An April 4, 2021, article in The Chronicle of Higher Education indicates that community college enrollments have declined nationally close to 10%, compared to a 4.5% decline in other higher education sectors. What accounts for this large disparity?
Certainly, the loss of employment stemming from the pandemic accounts for some of this decline among community colleges. When you cannot afford to pay for rent, food, transportation, childcare, and health care, higher education takes a back seat. Also, a lack of access to, experience with, and competency with distance learning technologies led to some students withdrawing from their studies.
However, I would like to add one additional reason, which the 2020 IPEDS Data Feedback Report for my college made very obvious: Many of our students, at least at Beaufort, prefer an in-person learning experience. This report made plain in stark statistical terms that our students, when compared to students at our peer colleges, take fewer online courses. In fact, 46% took no online courses at all in fall 2019, compared to 28% for our peer institutions. And, these numbers come from a college that truly excels at distance education, employing more Blackboard Exemplary Course Award winners than any college or university in North Carolina.

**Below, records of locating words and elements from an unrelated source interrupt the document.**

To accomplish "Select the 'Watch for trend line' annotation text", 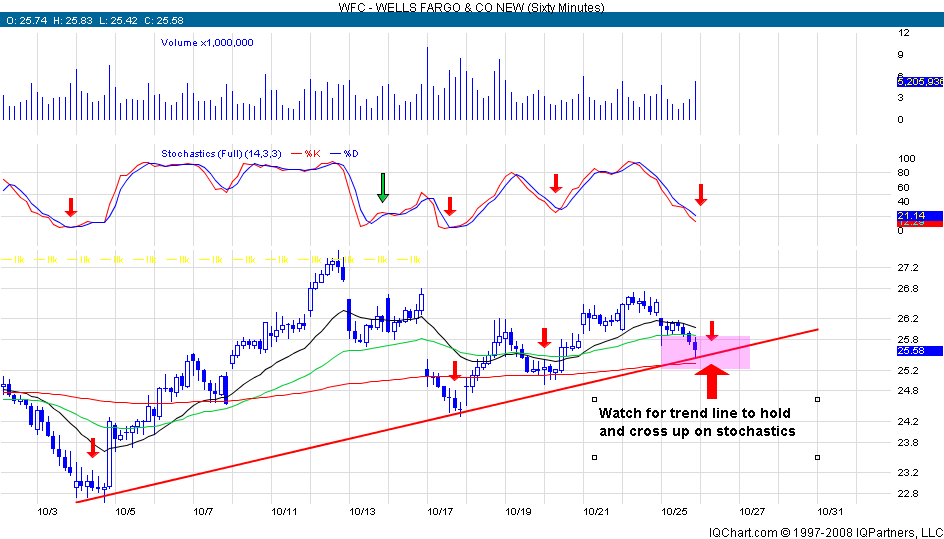I will pyautogui.click(x=697, y=422).
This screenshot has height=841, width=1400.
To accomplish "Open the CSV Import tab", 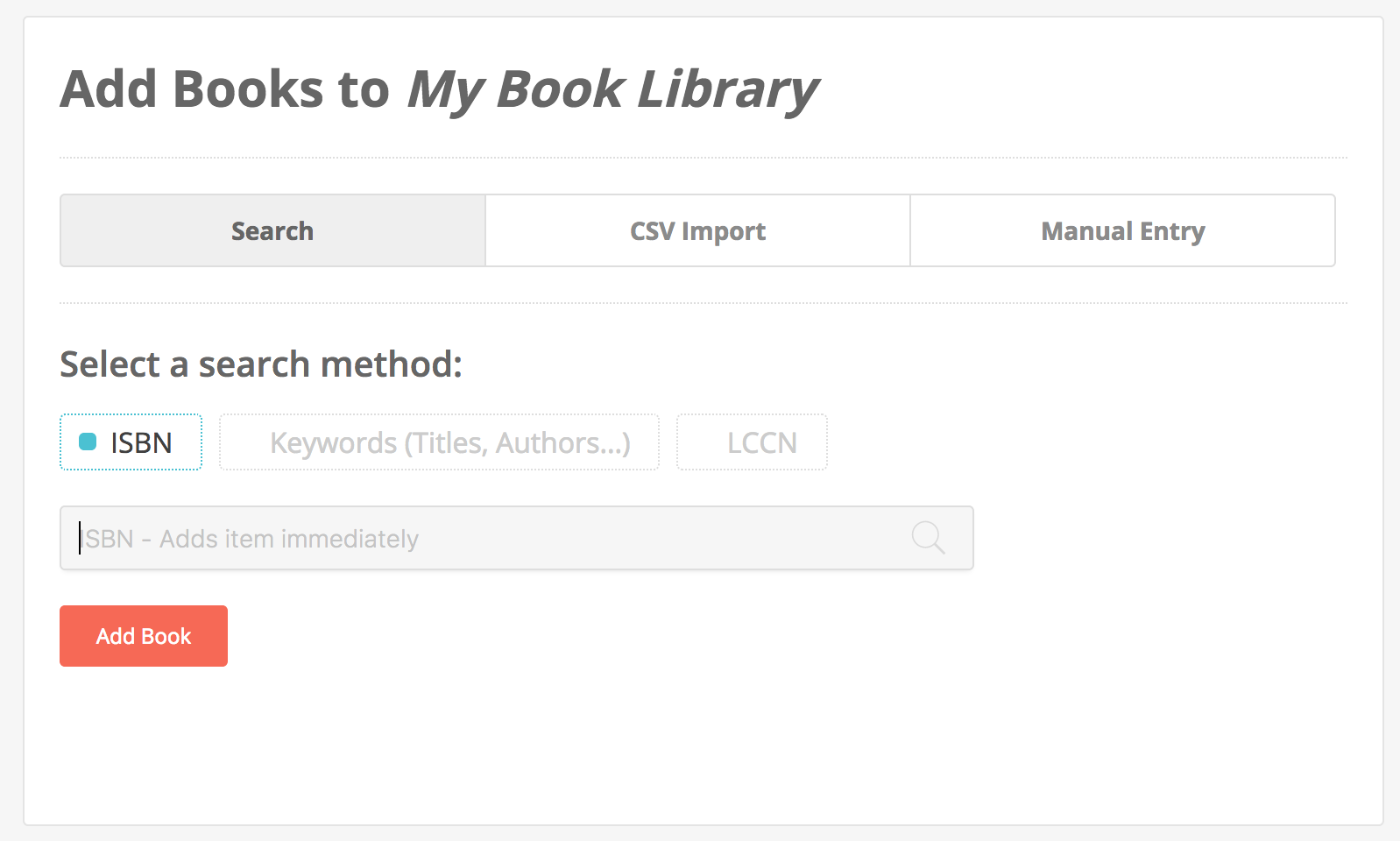I will coord(697,231).
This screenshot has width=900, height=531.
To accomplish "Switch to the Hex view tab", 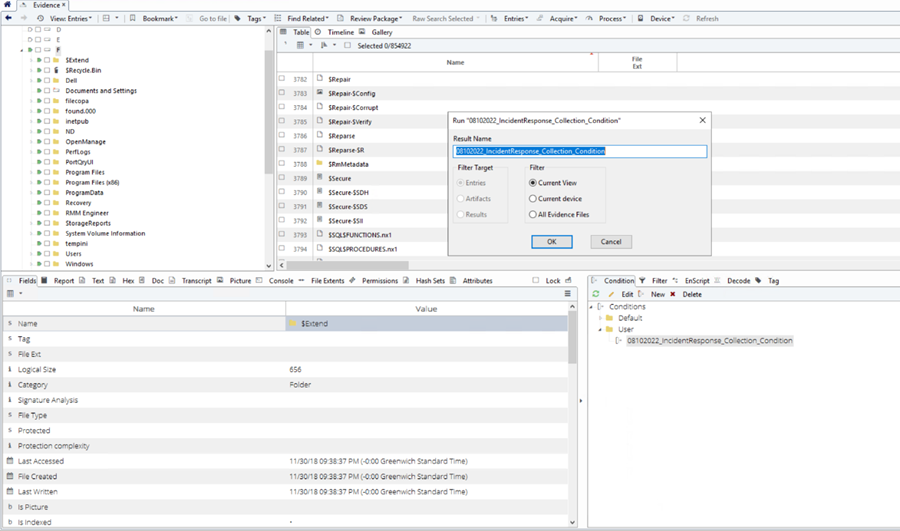I will point(127,281).
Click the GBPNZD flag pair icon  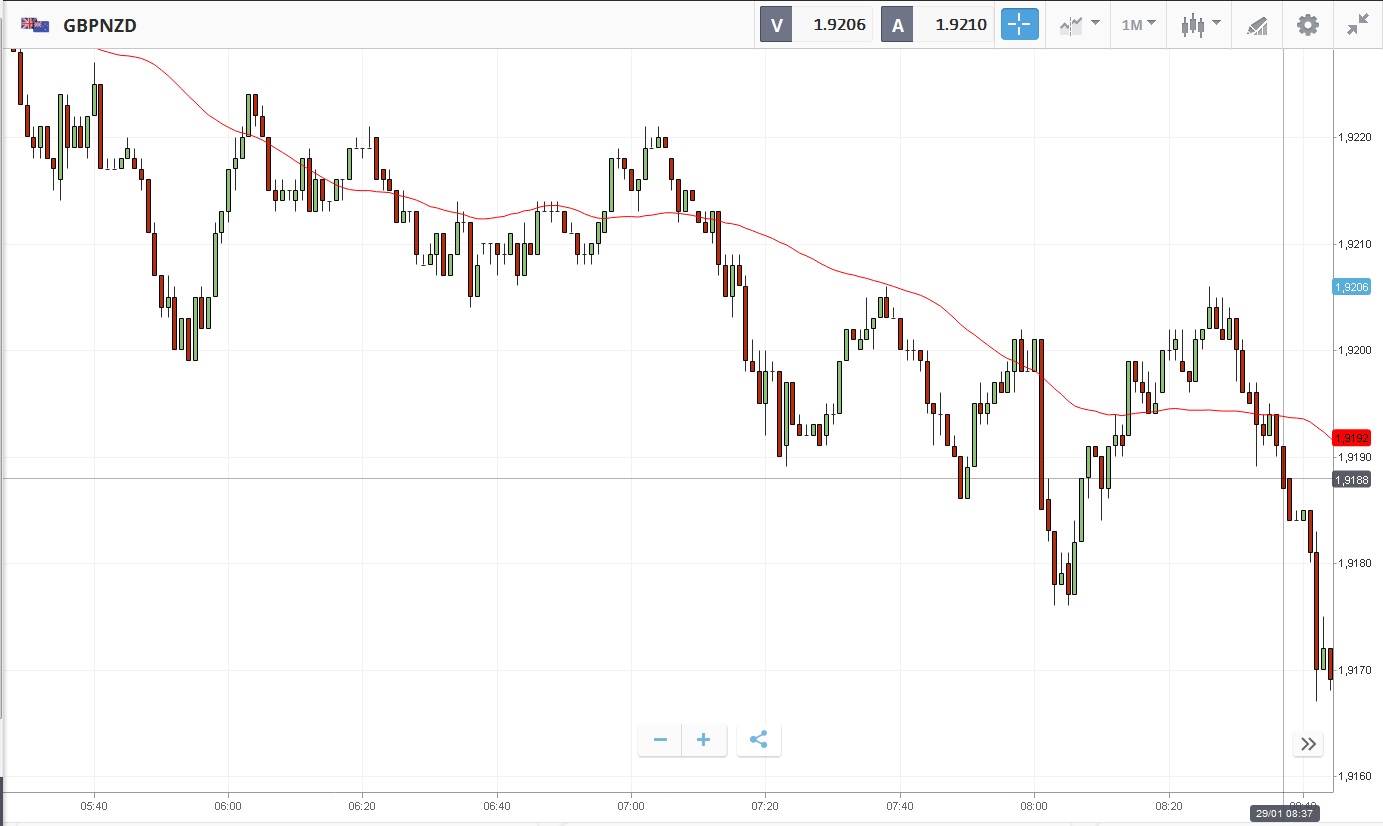click(x=36, y=25)
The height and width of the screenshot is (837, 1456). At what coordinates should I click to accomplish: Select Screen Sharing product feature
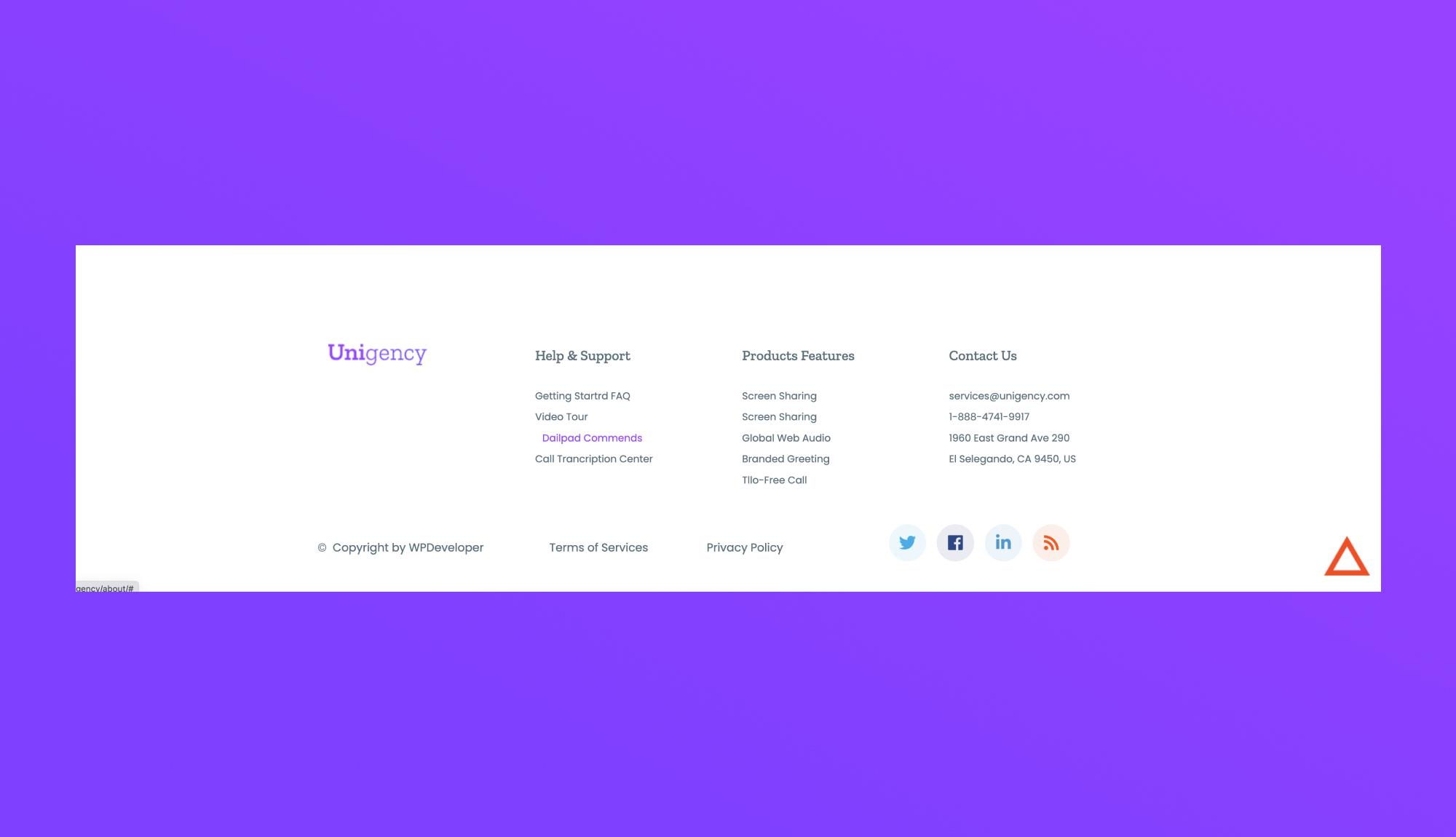[x=779, y=395]
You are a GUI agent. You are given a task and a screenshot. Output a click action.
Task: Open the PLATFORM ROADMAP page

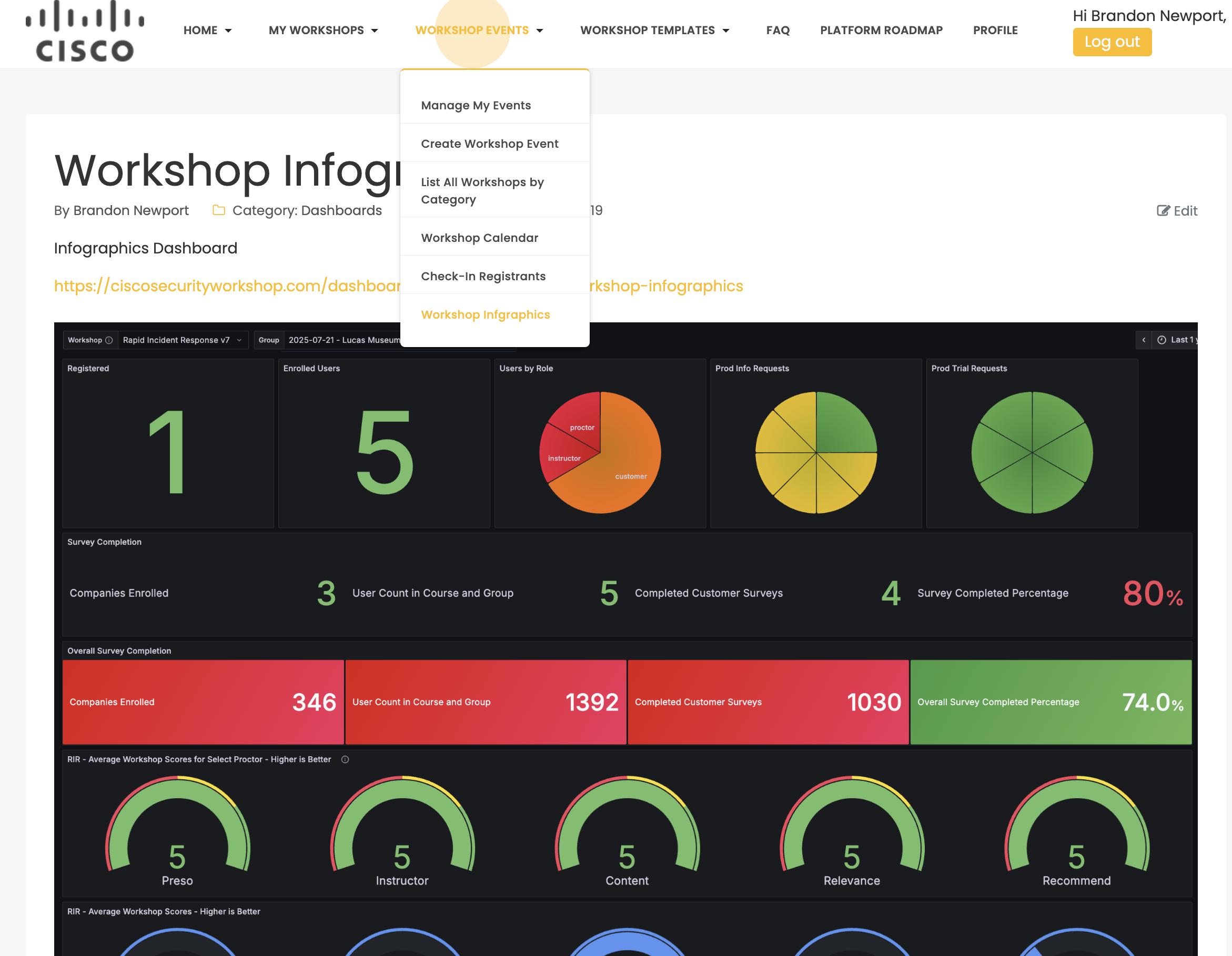881,30
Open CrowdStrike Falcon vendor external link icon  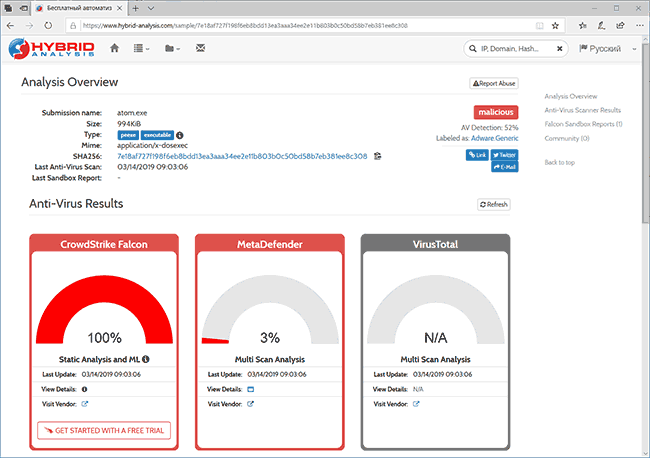pyautogui.click(x=85, y=404)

The fact of the matter is that no matter how successful we become in offering distance learning, we cannot replace the support and camaraderie that our students feel in traditional, face-to-face courses. Nor do our students feel the same sense of accountability for their words and actions online as they do in-person. We have to face reality: Online instruction is only as good as technology enables it to be, and our current technology cannot successfully replicate the experience of interacting in-person with a faculty member and other students.
So, even amidst all the rhetoric about the evolving prevalence of and necessity for distance education in our technologized, interconnected world, is it possible that we have it wrong? Do we need to pay closer attention to the learning styles of our students, who, after all are why we exist in the first place and who will always vote with their feet?
As the president of a rural community college that serves a diverse variety of students, let me pose the heretical proposition that in-person interaction carries distinctive meaning, even in today’s internet-saturated world. The students from my four-county region in far eastern North Carolina want their community college experience to build on the social bonds that tie them to their cultural identities — those that proceed from family, friends, and geography.
Essentially, by waiting for in-person class sections before returning to campus, they are telling us that they wish to create the individual connections that come from literally breathing the same air and inhabiting the same space in time as their peers. They are reminding us of the importance of place as a physical, geographical space imbued with the meanings of identity gleaned from live, in-person interaction with faculty, staff, and peers.
Perhaps this is the real meaning of “community” in our sector — a meaning that cannot be replicated in online instruction, which still lacks the substance, vitality, and sense of personal responsibility associated with direct human interaction. At Beaufort, we intend to remember that lesson as we move into the post-pandemic world, where, hopefully, we can rediscover our common humanity face-to-face.